TASK OBJECTIVE: So that nothing is lost, transcribe each line of the records exactly.
--------------------------------------------------
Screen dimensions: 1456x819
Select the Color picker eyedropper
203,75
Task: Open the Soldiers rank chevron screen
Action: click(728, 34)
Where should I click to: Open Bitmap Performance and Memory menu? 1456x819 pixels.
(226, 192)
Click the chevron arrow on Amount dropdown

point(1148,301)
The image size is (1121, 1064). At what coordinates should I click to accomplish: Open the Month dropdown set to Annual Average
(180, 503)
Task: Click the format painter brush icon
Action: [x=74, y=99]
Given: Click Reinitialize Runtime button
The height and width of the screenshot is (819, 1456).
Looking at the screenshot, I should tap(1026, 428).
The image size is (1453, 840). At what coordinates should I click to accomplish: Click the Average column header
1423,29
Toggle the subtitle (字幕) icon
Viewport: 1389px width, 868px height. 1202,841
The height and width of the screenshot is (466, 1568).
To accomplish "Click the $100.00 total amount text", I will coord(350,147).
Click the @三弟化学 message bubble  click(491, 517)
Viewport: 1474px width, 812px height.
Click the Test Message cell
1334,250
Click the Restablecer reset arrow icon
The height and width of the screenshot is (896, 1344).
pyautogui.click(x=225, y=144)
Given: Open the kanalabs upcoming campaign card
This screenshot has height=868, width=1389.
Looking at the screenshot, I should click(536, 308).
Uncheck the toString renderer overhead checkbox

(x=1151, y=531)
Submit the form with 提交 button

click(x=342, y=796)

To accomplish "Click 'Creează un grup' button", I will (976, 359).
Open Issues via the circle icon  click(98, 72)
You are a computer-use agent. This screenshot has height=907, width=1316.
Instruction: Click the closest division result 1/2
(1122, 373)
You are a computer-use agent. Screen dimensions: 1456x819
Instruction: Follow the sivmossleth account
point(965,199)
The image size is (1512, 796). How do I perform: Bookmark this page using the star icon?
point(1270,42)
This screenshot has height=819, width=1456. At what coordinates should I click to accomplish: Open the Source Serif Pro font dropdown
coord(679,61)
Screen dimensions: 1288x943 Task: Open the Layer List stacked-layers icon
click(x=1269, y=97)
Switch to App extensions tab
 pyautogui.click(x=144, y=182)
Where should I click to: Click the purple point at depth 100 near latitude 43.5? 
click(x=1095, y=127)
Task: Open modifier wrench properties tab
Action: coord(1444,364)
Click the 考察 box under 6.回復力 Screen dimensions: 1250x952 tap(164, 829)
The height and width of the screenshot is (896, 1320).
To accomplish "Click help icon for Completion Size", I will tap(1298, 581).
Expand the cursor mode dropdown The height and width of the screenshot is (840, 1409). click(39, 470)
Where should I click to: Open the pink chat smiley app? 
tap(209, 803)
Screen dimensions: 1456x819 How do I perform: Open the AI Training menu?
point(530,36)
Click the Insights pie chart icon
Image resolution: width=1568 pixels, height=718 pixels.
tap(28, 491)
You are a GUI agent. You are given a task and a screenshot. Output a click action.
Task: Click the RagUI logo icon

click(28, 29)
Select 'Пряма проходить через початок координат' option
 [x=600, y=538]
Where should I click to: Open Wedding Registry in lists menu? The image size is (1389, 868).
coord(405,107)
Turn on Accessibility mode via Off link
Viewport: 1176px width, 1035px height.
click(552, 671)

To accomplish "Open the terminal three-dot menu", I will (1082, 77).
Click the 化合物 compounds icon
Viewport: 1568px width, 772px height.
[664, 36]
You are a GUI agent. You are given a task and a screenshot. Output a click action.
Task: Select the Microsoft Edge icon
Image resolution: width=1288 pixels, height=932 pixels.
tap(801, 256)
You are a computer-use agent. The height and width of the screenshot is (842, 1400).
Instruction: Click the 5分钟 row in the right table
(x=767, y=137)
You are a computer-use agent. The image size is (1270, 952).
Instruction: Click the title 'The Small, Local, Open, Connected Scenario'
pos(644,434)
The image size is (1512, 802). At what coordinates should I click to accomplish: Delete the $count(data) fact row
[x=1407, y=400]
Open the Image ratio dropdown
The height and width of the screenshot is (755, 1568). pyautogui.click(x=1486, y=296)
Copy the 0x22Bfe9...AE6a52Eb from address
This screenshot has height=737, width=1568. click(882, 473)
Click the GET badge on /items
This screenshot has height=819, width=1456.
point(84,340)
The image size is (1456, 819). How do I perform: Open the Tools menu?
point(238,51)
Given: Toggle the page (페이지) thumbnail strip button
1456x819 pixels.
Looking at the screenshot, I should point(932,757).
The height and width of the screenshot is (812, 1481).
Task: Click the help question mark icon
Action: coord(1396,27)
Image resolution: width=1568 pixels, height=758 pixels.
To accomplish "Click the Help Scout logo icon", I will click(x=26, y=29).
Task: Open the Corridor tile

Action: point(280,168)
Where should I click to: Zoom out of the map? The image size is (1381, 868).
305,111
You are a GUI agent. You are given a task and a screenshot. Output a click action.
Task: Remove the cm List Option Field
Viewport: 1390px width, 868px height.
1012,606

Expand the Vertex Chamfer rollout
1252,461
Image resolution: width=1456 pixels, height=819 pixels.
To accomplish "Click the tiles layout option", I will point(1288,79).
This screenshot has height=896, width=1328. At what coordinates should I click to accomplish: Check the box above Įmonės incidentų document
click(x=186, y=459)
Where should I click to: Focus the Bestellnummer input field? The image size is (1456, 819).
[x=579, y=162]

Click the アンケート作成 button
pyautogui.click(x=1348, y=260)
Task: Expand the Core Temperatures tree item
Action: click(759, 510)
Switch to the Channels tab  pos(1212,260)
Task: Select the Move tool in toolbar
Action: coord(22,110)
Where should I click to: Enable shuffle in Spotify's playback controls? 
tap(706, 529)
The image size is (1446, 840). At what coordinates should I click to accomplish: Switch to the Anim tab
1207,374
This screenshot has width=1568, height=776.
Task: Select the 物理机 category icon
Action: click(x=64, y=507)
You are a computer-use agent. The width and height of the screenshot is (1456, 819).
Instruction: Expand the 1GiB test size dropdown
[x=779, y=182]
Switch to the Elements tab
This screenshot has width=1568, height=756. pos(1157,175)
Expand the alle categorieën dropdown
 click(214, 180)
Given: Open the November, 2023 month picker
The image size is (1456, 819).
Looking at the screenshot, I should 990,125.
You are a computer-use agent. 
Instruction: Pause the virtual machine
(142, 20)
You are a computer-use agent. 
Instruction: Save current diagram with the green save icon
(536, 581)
--------------------------------------------------
EXERCISE RESPONSE:
Screen dimensions: 1456x819
Select the Color picker eyedropper
203,75
Task: Open the Soldiers rank chevron screen
Action: click(728, 34)
Where should I click to: Open Bitmap Performance and Memory menu? 1456x819 pixels.
(226, 192)
Click the chevron arrow on Amount dropdown

point(1148,301)
The image size is (1121, 1064). At what coordinates should I click to accomplish: Open the Month dropdown set to Annual Average
(180, 503)
Task: Click the format painter brush icon
Action: [x=74, y=99]
Given: Click Reinitialize Runtime button
The height and width of the screenshot is (819, 1456).
Looking at the screenshot, I should tap(1026, 428).
The image size is (1453, 840). At what coordinates should I click to accomplish: Click the Average column header
1423,29
Toggle the subtitle (字幕) icon
Viewport: 1389px width, 868px height. 1202,841
The height and width of the screenshot is (466, 1568).
To accomplish "Click the $100.00 total amount text", I will coord(350,147).
Click the @三弟化学 message bubble  click(491, 517)
Viewport: 1474px width, 812px height.
Click the Test Message cell
1334,250
Click the Restablecer reset arrow icon
The height and width of the screenshot is (896, 1344).
pyautogui.click(x=225, y=144)
Given: Open the kanalabs upcoming campaign card
This screenshot has height=868, width=1389.
Looking at the screenshot, I should click(536, 308).
Uncheck the toString renderer overhead checkbox

(x=1151, y=531)
Submit the form with 提交 button

click(x=342, y=796)

To accomplish "Click 'Creează un grup' button", I will (976, 359).
Open Issues via the circle icon  click(98, 72)
You are a computer-use agent. This screenshot has height=907, width=1316.
Instruction: Click the closest division result 1/2
(1122, 373)
You are a computer-use agent. Screen dimensions: 1456x819
Instruction: Follow the sivmossleth account
point(965,199)
The image size is (1512, 796). How do I perform: Bookmark this page using the star icon?
point(1270,42)
This screenshot has height=819, width=1456. At what coordinates should I click to accomplish: Open the Source Serif Pro font dropdown
coord(679,61)
Screen dimensions: 1288x943 Task: Open the Layer List stacked-layers icon
click(x=1269, y=97)
Switch to App extensions tab
 pyautogui.click(x=144, y=182)
Where should I click to: Click the purple point at depth 100 near latitude 43.5? 
click(x=1095, y=127)
Task: Open modifier wrench properties tab
Action: coord(1444,364)
Click the 考察 box under 6.回復力 Screen dimensions: 1250x952 tap(164, 829)
The height and width of the screenshot is (896, 1320).
To accomplish "Click help icon for Completion Size", I will tap(1298, 581).
Expand the cursor mode dropdown The height and width of the screenshot is (840, 1409). click(39, 470)
Where should I click to: Open the pink chat smiley app? 
tap(209, 803)
Screen dimensions: 1456x819 How do I perform: Open the AI Training menu?
point(530,36)
Click the Insights pie chart icon
Image resolution: width=1568 pixels, height=718 pixels.
tap(28, 491)
You are a GUI agent. You are given a task and a screenshot. Output a click action.
Task: Click the RagUI logo icon

click(28, 29)
Select 'Пряма проходить через початок координат' option
 [x=600, y=538]
Where should I click to: Open Wedding Registry in lists menu? The image size is (1389, 868).
coord(405,107)
Turn on Accessibility mode via Off link
Viewport: 1176px width, 1035px height.
click(552, 671)

To accomplish "Open the terminal three-dot menu", I will (1082, 77).
Click the 化合物 compounds icon
Viewport: 1568px width, 772px height.
[664, 36]
You are a GUI agent. You are given a task and a screenshot. Output a click action.
Task: Select the Microsoft Edge icon
Image resolution: width=1288 pixels, height=932 pixels.
tap(801, 256)
You are a computer-use agent. The height and width of the screenshot is (842, 1400).
Instruction: Click the 5分钟 row in the right table
(x=767, y=137)
You are a computer-use agent. The image size is (1270, 952).
Instruction: Click the title 'The Small, Local, Open, Connected Scenario'
pos(644,434)
The image size is (1512, 802). At what coordinates should I click to accomplish: Delete the $count(data) fact row
[x=1407, y=400]
Open the Image ratio dropdown
The height and width of the screenshot is (755, 1568). pyautogui.click(x=1486, y=296)
Copy the 0x22Bfe9...AE6a52Eb from address
This screenshot has height=737, width=1568. click(882, 473)
Click the GET badge on /items
This screenshot has height=819, width=1456.
point(84,340)
The image size is (1456, 819). How do I perform: Open the Tools menu?
point(238,51)
Given: Toggle the page (페이지) thumbnail strip button
1456x819 pixels.
Looking at the screenshot, I should point(932,757).
The height and width of the screenshot is (812, 1481).
Task: Click the help question mark icon
Action: coord(1396,27)
Image resolution: width=1568 pixels, height=758 pixels.
To accomplish "Click the Help Scout logo icon", I will click(x=26, y=29).
Task: Open the Corridor tile

Action: point(280,168)
Where should I click to: Zoom out of the map? The image size is (1381, 868).
305,111
You are a GUI agent. You are given a task and a screenshot. Output a click action.
Task: Remove the cm List Option Field
Viewport: 1390px width, 868px height.
1012,606

Expand the Vertex Chamfer rollout
1252,461
Image resolution: width=1456 pixels, height=819 pixels.
To accomplish "Click the tiles layout option", I will point(1288,79).
This screenshot has height=896, width=1328. At what coordinates should I click to accomplish: Check the box above Įmonės incidentų document
click(x=186, y=459)
Where should I click to: Focus the Bestellnummer input field? The image size is (1456, 819).
[x=579, y=162]

Click the アンケート作成 button
pyautogui.click(x=1348, y=260)
Task: Expand the Core Temperatures tree item
Action: click(759, 510)
Switch to the Channels tab  pos(1212,260)
Task: Select the Move tool in toolbar
Action: coord(22,110)
Where should I click to: Enable shuffle in Spotify's playback controls? 
tap(706, 529)
The image size is (1446, 840). At what coordinates should I click to accomplish: Switch to the Anim tab
1207,374
This screenshot has width=1568, height=776.
Task: Select the 物理机 category icon
Action: click(x=64, y=507)
You are a computer-use agent. The width and height of the screenshot is (1456, 819).
Instruction: Expand the 1GiB test size dropdown
[x=779, y=182]
Switch to the Elements tab
This screenshot has width=1568, height=756. pos(1157,175)
Expand the alle categorieën dropdown
 click(214, 180)
Given: Open the November, 2023 month picker
The image size is (1456, 819).
Looking at the screenshot, I should 990,125.
You are a computer-use agent. 
Instruction: Pause the virtual machine
(142, 20)
You are a computer-use agent. 
Instruction: Save current diagram with the green save icon
(536, 581)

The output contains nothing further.